Finding the Average Rate of Change

Find the average rate of change of \(f( x) =3x^{2}\):

1. From \(1\) to \(3\)
2. From \(1\) to \(x\), \(x\neq 1\)

Solution (a) The average rate of change of \(f( x) =3x^{2}\) from \(1\) to \(3\) is \[ \dfrac{\Delta y}{\Delta x}=\dfrac{f( 3) -f( 1) }{3-1}= \dfrac{27-3}{3-1}=\dfrac{24}{2}=12 \]

See Figure 17.

Notice that the average rate of change of \(f( x) =3x^{2}\) from \( 1 \) to \(3\) is the slope of the line containing the points \(( 1,3) \) and \(( 3,27) .\)

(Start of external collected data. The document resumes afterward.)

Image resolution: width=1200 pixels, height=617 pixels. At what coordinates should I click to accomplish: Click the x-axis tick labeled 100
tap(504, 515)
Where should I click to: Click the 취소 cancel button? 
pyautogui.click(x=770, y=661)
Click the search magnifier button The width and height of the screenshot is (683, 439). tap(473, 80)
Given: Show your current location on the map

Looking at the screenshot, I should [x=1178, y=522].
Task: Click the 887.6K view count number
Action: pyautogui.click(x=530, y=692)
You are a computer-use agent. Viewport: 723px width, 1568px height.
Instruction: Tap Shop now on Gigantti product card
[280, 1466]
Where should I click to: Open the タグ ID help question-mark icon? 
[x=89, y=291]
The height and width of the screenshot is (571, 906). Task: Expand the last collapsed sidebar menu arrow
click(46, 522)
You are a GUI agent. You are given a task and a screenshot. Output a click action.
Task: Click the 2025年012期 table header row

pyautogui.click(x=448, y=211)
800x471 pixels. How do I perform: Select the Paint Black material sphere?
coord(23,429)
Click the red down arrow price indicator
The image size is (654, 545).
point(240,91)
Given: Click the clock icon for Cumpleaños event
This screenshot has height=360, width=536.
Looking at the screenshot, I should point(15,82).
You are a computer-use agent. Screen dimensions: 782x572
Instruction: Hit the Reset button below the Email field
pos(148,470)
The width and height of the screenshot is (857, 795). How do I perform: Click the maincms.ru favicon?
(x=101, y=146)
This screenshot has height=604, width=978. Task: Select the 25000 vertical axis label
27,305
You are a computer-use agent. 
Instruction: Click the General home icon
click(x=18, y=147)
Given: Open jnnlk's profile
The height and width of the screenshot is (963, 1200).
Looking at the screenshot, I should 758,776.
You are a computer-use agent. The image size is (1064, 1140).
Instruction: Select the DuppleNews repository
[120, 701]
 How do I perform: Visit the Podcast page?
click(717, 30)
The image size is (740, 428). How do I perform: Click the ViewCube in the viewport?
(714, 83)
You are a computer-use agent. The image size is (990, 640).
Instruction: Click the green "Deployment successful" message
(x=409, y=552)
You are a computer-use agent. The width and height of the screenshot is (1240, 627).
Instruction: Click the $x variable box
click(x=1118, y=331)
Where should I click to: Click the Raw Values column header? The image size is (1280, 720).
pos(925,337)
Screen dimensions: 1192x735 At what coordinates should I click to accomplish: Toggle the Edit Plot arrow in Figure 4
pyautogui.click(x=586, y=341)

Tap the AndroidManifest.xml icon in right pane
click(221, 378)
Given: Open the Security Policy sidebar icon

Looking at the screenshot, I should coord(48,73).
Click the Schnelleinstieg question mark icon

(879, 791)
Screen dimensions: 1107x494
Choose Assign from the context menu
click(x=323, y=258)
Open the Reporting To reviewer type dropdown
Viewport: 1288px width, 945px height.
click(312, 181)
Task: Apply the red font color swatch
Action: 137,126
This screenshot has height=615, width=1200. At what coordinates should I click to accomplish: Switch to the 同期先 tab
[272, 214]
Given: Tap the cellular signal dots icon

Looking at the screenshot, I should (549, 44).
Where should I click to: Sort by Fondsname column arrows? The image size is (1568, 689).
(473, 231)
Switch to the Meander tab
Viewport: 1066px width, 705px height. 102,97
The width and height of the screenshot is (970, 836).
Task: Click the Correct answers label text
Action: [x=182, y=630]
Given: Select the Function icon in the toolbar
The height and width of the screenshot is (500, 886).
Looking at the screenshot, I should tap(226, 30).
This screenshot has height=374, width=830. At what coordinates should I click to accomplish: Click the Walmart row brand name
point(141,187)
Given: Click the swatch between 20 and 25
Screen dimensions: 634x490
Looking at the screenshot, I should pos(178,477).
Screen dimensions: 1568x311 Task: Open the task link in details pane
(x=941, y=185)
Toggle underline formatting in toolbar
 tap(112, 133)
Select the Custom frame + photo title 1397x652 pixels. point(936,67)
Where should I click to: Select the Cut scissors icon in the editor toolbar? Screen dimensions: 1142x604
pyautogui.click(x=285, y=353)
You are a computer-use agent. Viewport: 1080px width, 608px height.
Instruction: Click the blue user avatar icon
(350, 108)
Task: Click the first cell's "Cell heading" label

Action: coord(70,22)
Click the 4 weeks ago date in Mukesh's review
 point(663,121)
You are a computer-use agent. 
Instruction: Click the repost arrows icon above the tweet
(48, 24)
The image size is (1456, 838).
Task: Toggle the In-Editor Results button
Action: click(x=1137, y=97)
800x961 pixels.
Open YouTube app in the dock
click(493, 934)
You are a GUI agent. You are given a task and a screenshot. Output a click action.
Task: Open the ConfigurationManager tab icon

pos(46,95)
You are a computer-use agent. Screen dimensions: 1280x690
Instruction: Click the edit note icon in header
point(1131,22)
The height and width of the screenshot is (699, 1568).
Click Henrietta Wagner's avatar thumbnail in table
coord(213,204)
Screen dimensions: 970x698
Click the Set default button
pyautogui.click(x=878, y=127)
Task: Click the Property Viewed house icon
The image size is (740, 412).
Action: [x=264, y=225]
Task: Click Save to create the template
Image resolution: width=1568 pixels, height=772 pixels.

(b) The average rate of change of \(f( x) =3x^{2}\) from \(1\) to \(x\) is \[ \begin{eqnarray*} \dfrac{\Delta y}{\Delta x}&=&\dfrac{f( x) -f( 1) }{x-1}= \dfrac{3x^{2}-3}{x-1}=\dfrac{3( x^{2}-1) }{x-1}\nonumber \\ &=&\dfrac{3(x-1) ( x+1) }{x-1}=3( x+1) =3x+3 \end{eqnarray*} \]

provided \(x\neq 1\).